Phosphorylation-mediated regulation of the essential splicing factor PUF60

PUF60 is a splicing factor related to the polypyrimidine-tract binding protein U2AF2. PUF60 is deleted in developmental disorders such as Verheij syndrome and amplified in approximately 8% of cancers. Thus, both increases and decreases in PUF60 expression can have profound physiological effects. However, little is known about how changes in PUF60 expression impact global splicing patterns. Here, we created a model system of CRISPRa/i in mouse stem cells (mESCs) to transcriptionally upregulate or downregulate Puf60. Our results uncovered extensive transcriptional, post-transcriptional, and post-translational regulation of Puf60 protein expression. We observed that Puf60 protein levels in normal mESCs drop dramatically at a critical cell density, leading to cell death.
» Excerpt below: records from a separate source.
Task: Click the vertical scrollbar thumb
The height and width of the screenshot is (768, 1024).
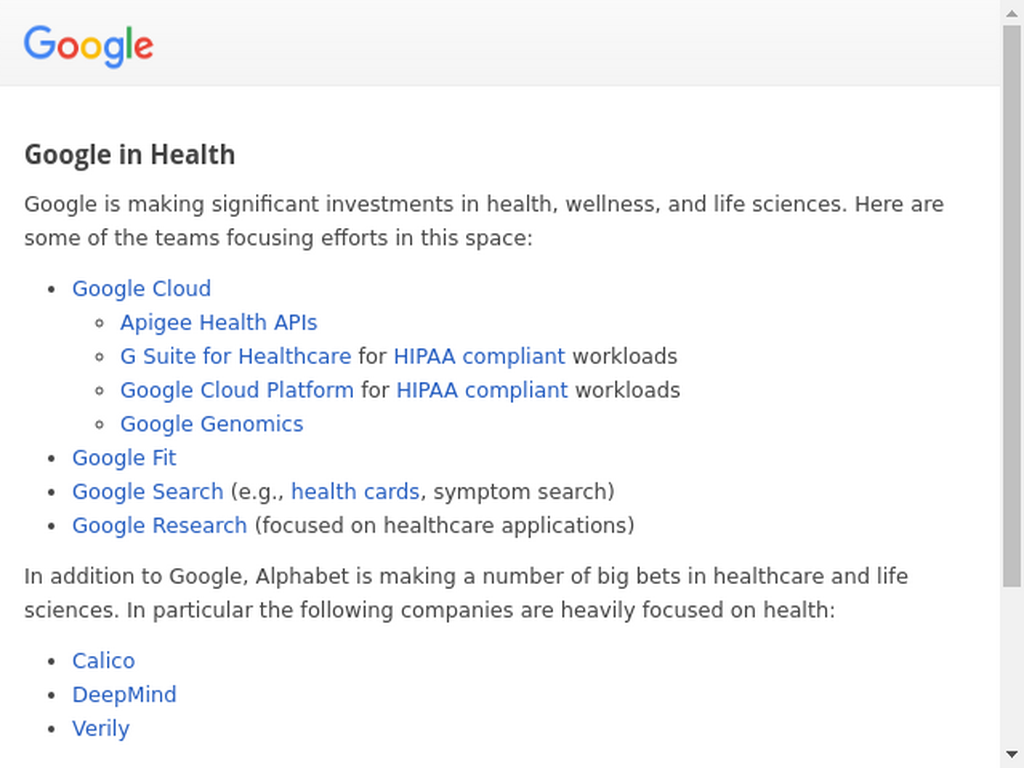Action: pyautogui.click(x=1012, y=306)
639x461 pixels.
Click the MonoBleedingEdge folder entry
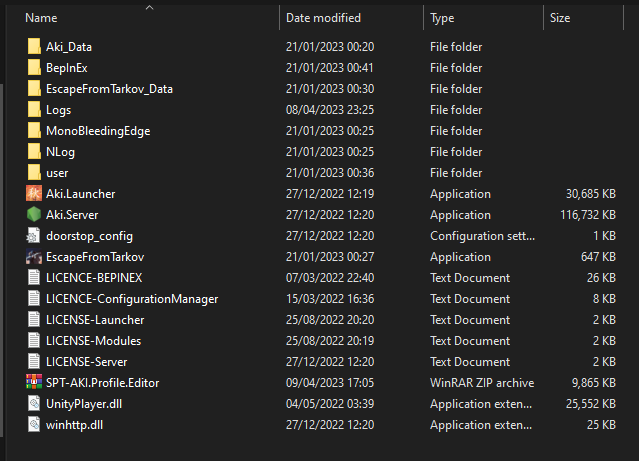98,131
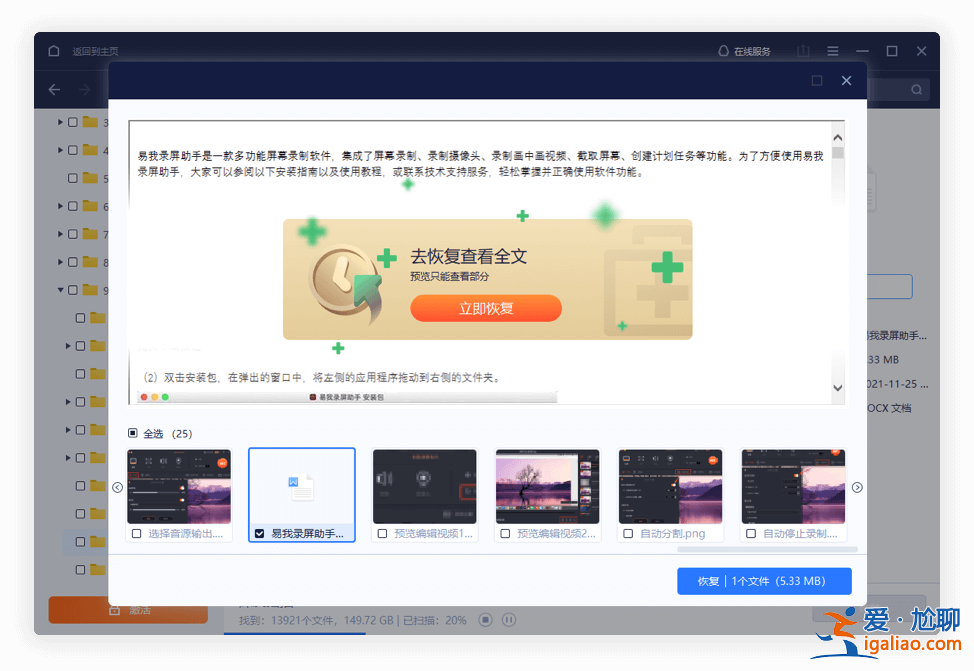Collapse the expanded folder 9 in sidebar

(x=60, y=290)
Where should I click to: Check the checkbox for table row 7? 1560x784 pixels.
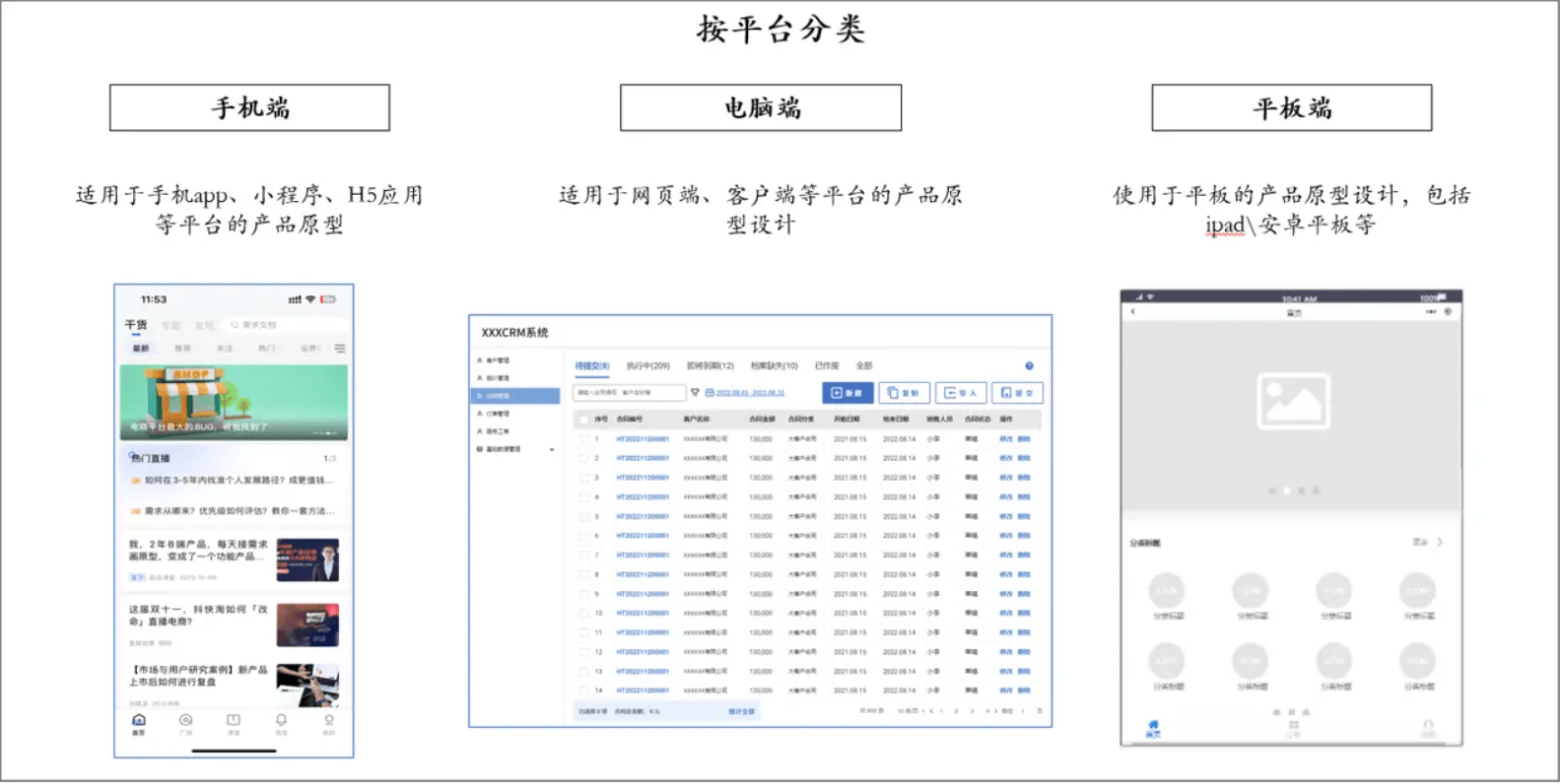pyautogui.click(x=583, y=555)
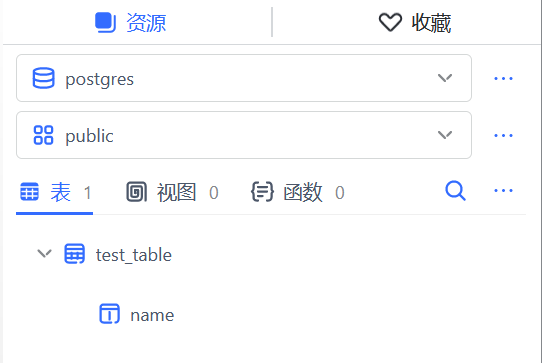Image resolution: width=543 pixels, height=363 pixels.
Task: Click the test_table table icon
Action: point(74,254)
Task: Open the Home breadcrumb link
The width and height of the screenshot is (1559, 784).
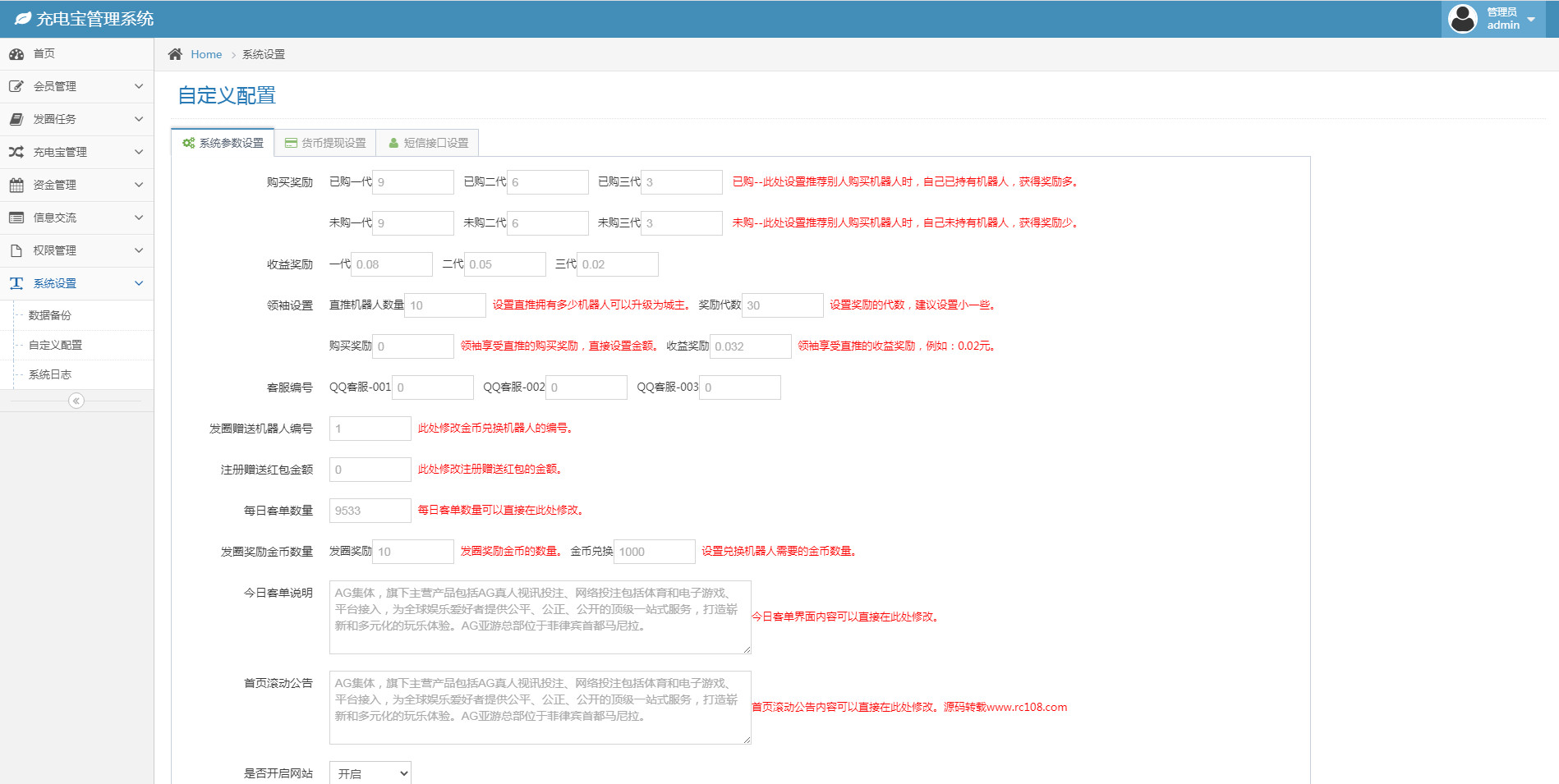Action: click(206, 54)
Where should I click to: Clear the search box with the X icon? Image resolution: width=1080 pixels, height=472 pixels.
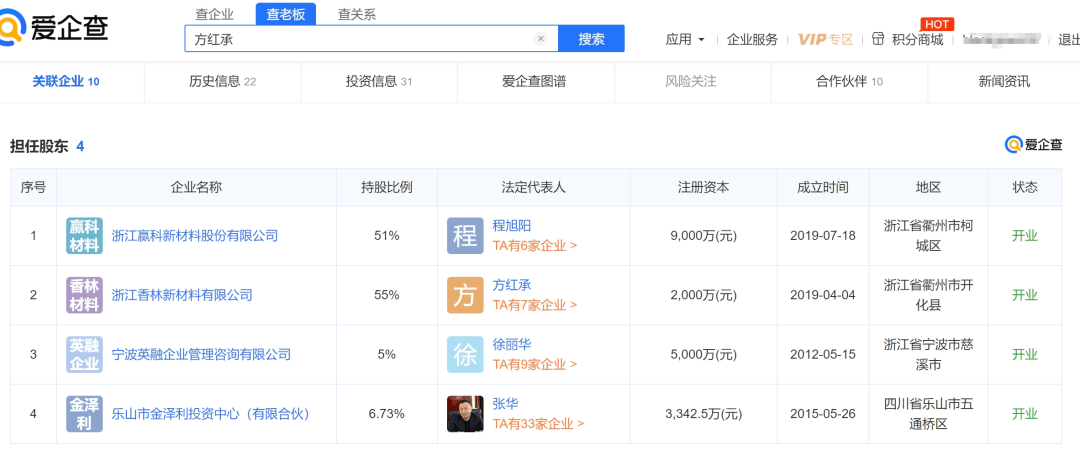tap(541, 39)
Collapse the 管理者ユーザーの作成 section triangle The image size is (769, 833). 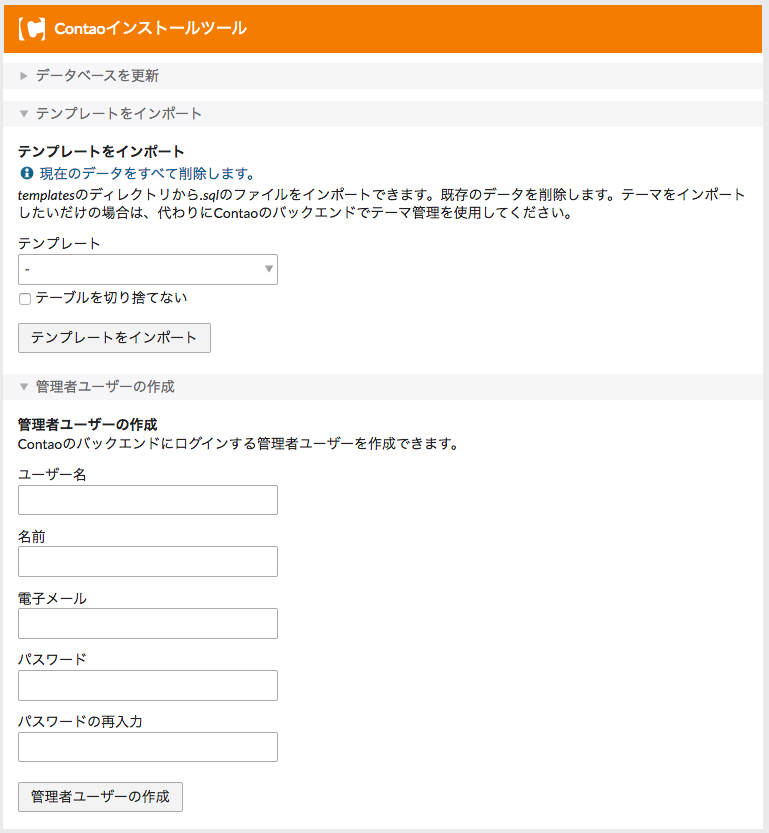23,387
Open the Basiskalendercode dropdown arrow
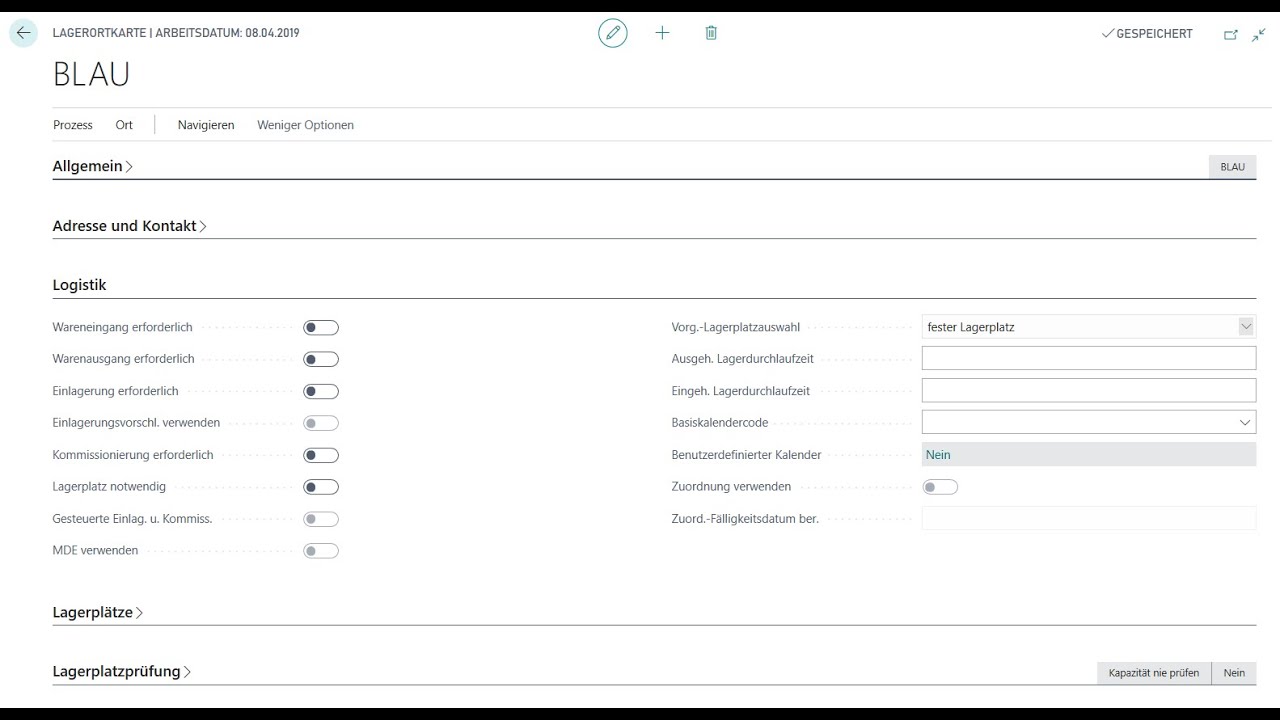Viewport: 1280px width, 720px height. [x=1245, y=422]
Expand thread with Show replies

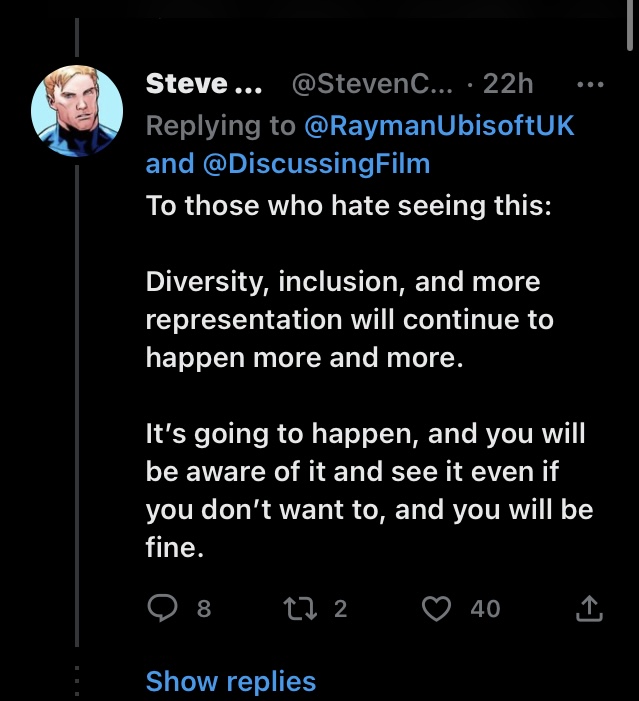pos(231,681)
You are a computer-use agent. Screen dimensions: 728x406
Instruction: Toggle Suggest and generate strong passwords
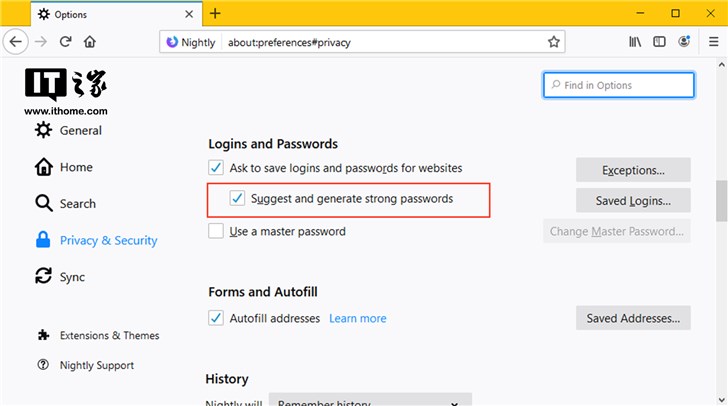click(237, 199)
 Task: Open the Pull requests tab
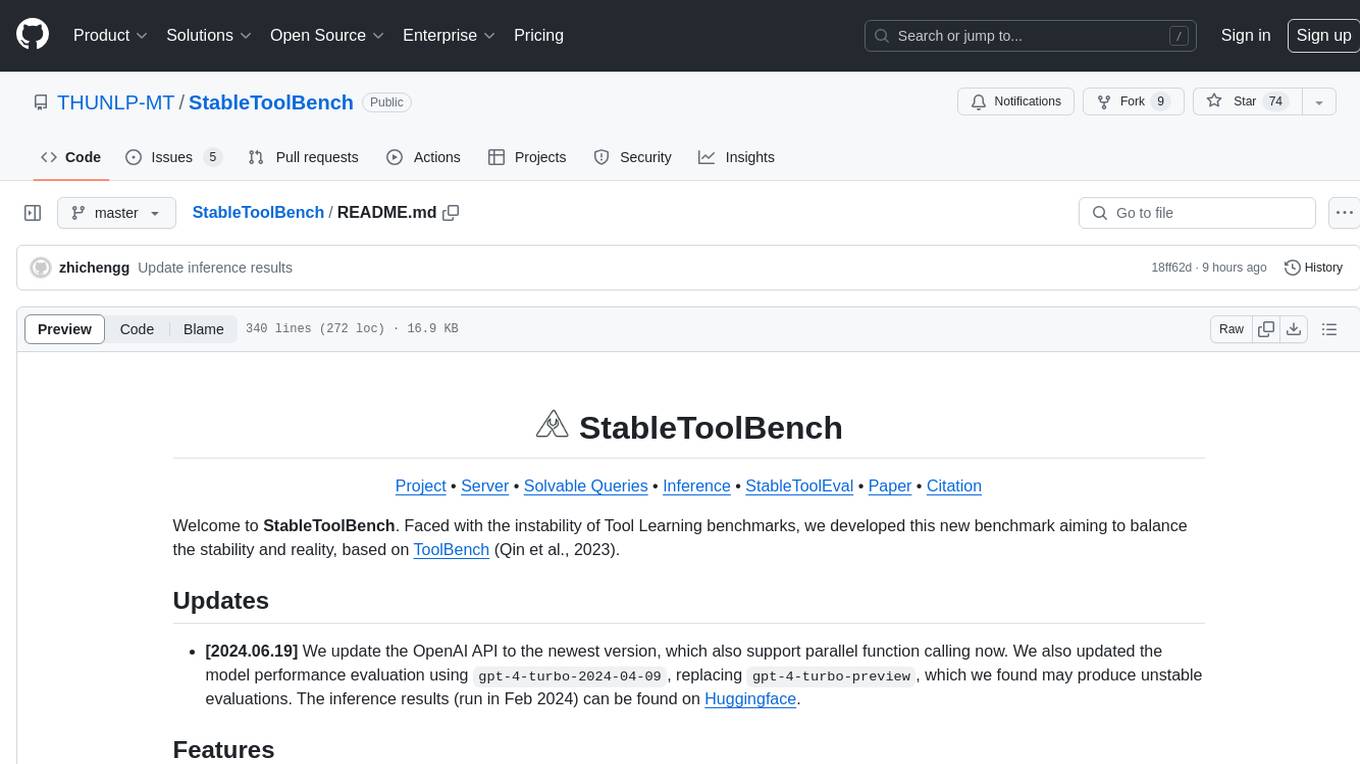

Puf60 is very essential in stem cells, and its repression causes cell death and impacts specific splicing events, including its own splicing autoregulation, providing valuable insights into the functional consequences of PUF60 dysregulation. Analysis of phosphoprotein data revealed phosphorylation of threonine at the N-terminus of PUF60. Our results showed that mutating threonine to glutamate downregulates the protein and alters its localization. Thus, our study reveals a novel regulatory mechanism of Puf60 phosphorylation that mediates its function and may be related to its frequent overexpression in cancer cells.